Excerpt provided.
-- start --

So I dug into the source code at referencesource.microsoft.com and found this:
/// <include file='doc\Bitmap.uex' path='docs/doc[#for="Bitmap.SetPixel"]/*' />
/// <devdoc>
/// <para>
/// Sets the color of the specified pixel in this <see cref='System.Drawing.Bitmap'/> .
/// </para>
/// </devdoc>
public void SetPixel(int x, int y, Color color) {
if ((PixelFormat & PixelFormat.Indexed) != 0) {
throw new InvalidOperationException(SR.GetString(SR.GdiplusCannotSetPixelFromIndexedPixelFormat));
}
if (x < 0 || x >= Width) {
throw new ArgumentOutOfRangeException("x", SR.GetString(SR.ValidRangeX));
}
if (y < 0 || y >= Height) {
throw new ArgumentOutOfRangeException("y", SR.GetString(SR.ValidRangeY));
}
int status = SafeNativeMethods.Gdip.GdipBitmapSetPixel(new HandleRef(this, nativeImage), x, y, color.ToArgb());
if (status != SafeNativeMethods.Gdip.Ok)

-- end --

Excerpted records.
-- start --

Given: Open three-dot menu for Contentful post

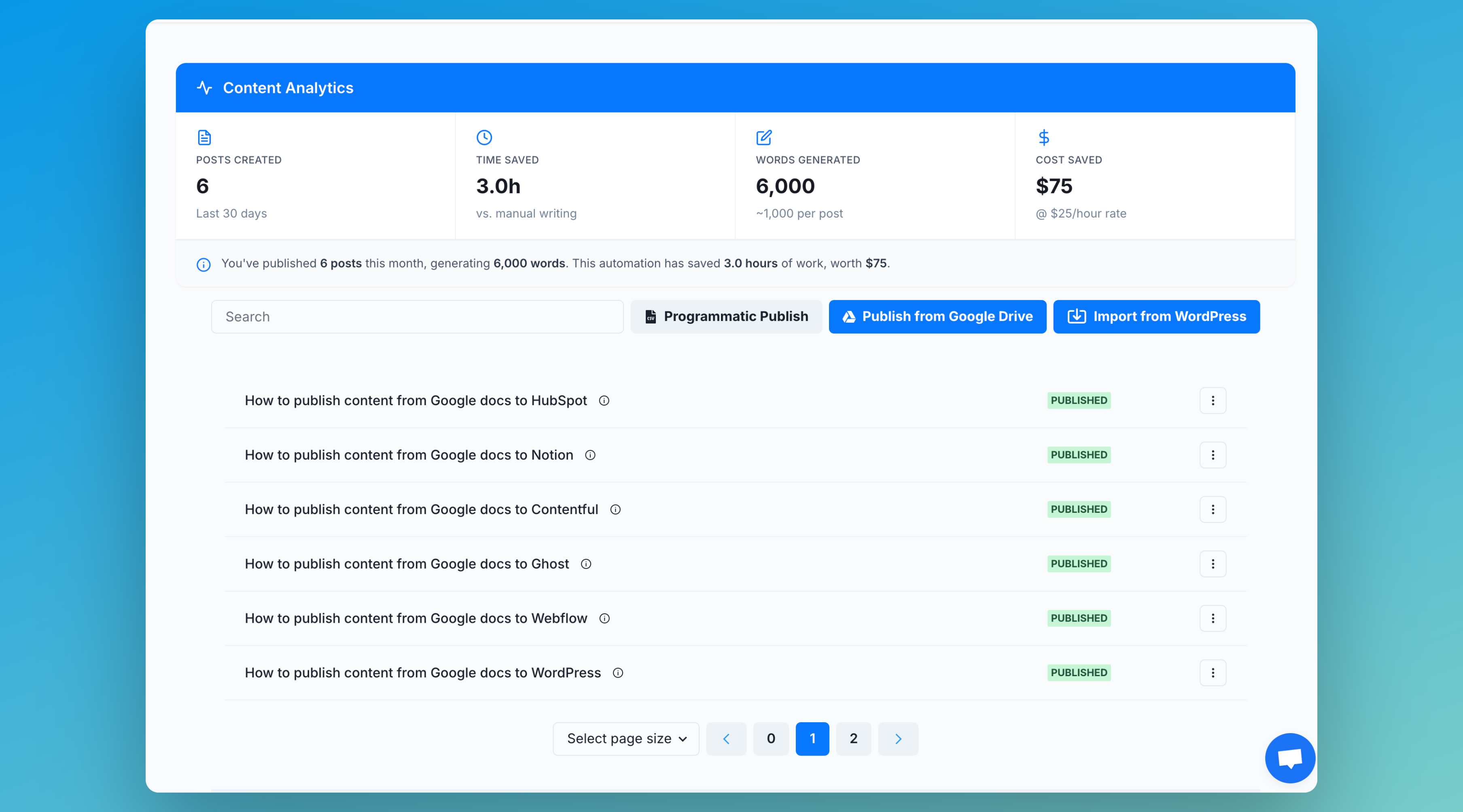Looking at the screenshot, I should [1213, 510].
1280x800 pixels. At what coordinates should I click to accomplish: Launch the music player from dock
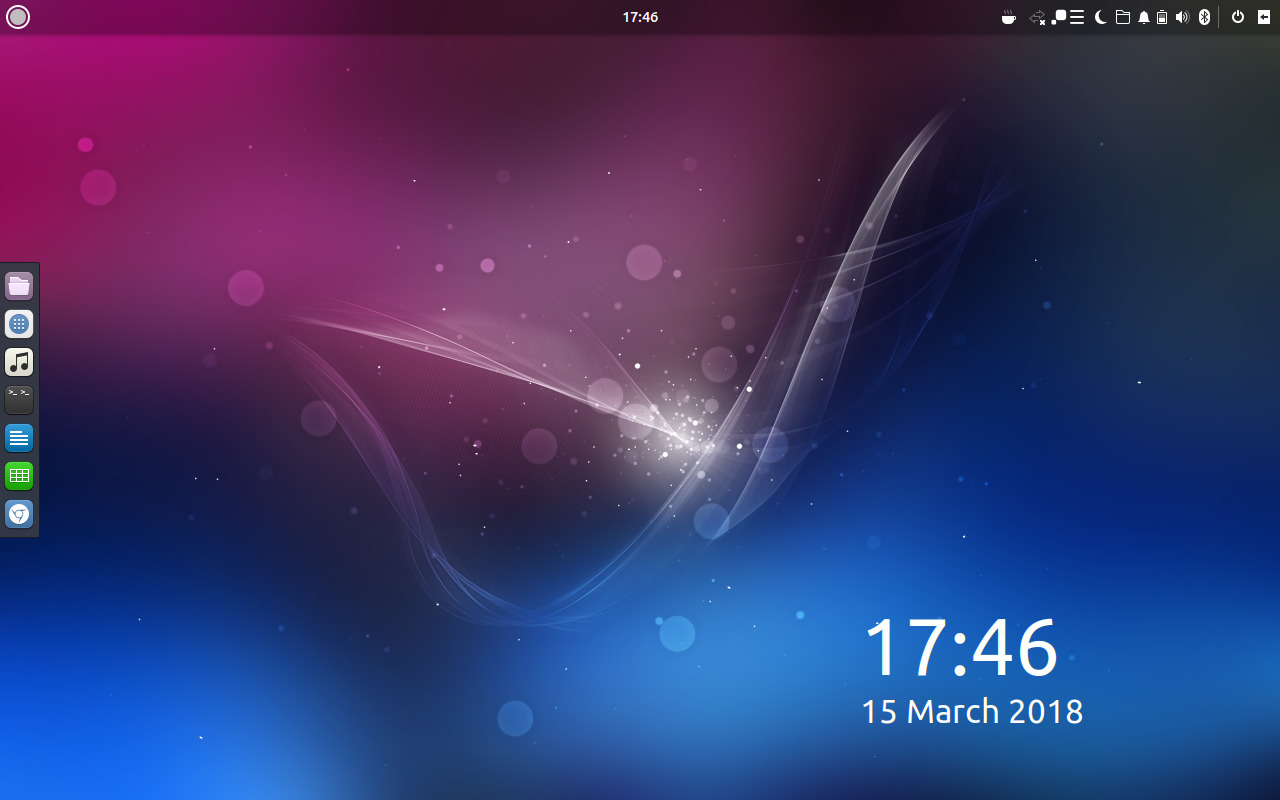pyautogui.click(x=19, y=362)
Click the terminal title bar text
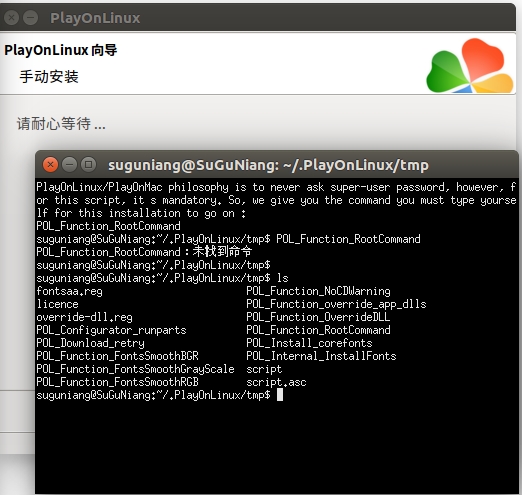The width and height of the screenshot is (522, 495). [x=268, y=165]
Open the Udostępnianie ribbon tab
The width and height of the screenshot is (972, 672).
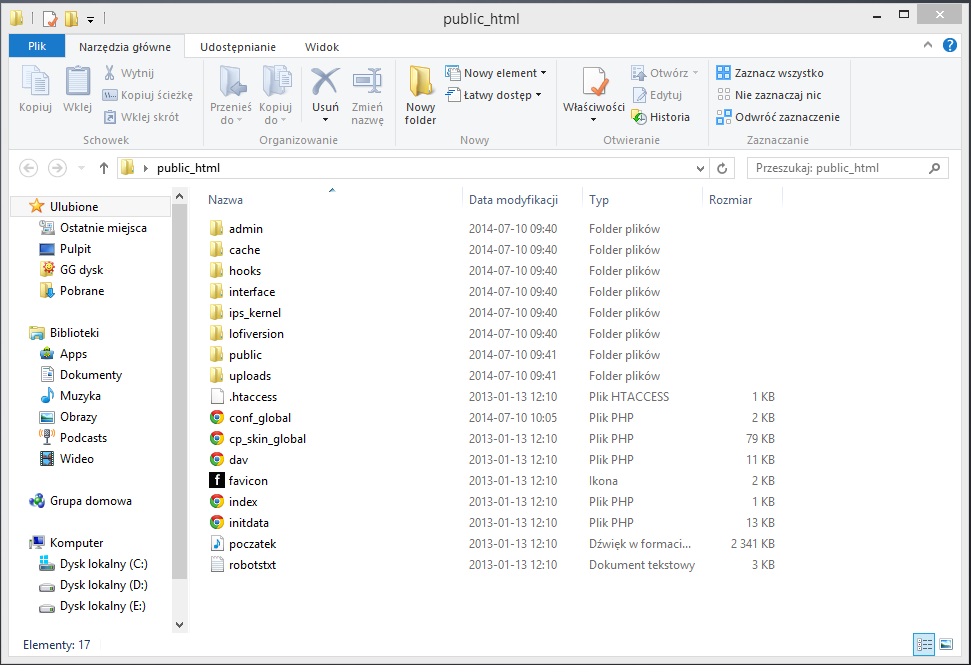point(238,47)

-- end --

Given exercise 1. Render this sentence from the source code excerpt in Spanish: "So I dug into the source code at referencesource.microsoft.com and found this:"
Given exercise 2. Reproduce the records from the line containing "1280x800 pixels. At" down to the end of the records, swapping "dock" for "taskbar" and changing nothing else. Omit the pictures.
The source code excerpt and the records are unrelated material.

Written answer 1. Así que investigué el código fuente en referencesource.microsoft.com y encontré esto:

Written answer 2.
1280x800 pixels. At what coordinates should I click to accomplish: Launch the music player from taskbar
pyautogui.click(x=19, y=362)
Click the terminal title bar text
The width and height of the screenshot is (522, 495). [x=268, y=165]
Open the Udostępnianie ribbon tab
The width and height of the screenshot is (972, 672).
point(238,47)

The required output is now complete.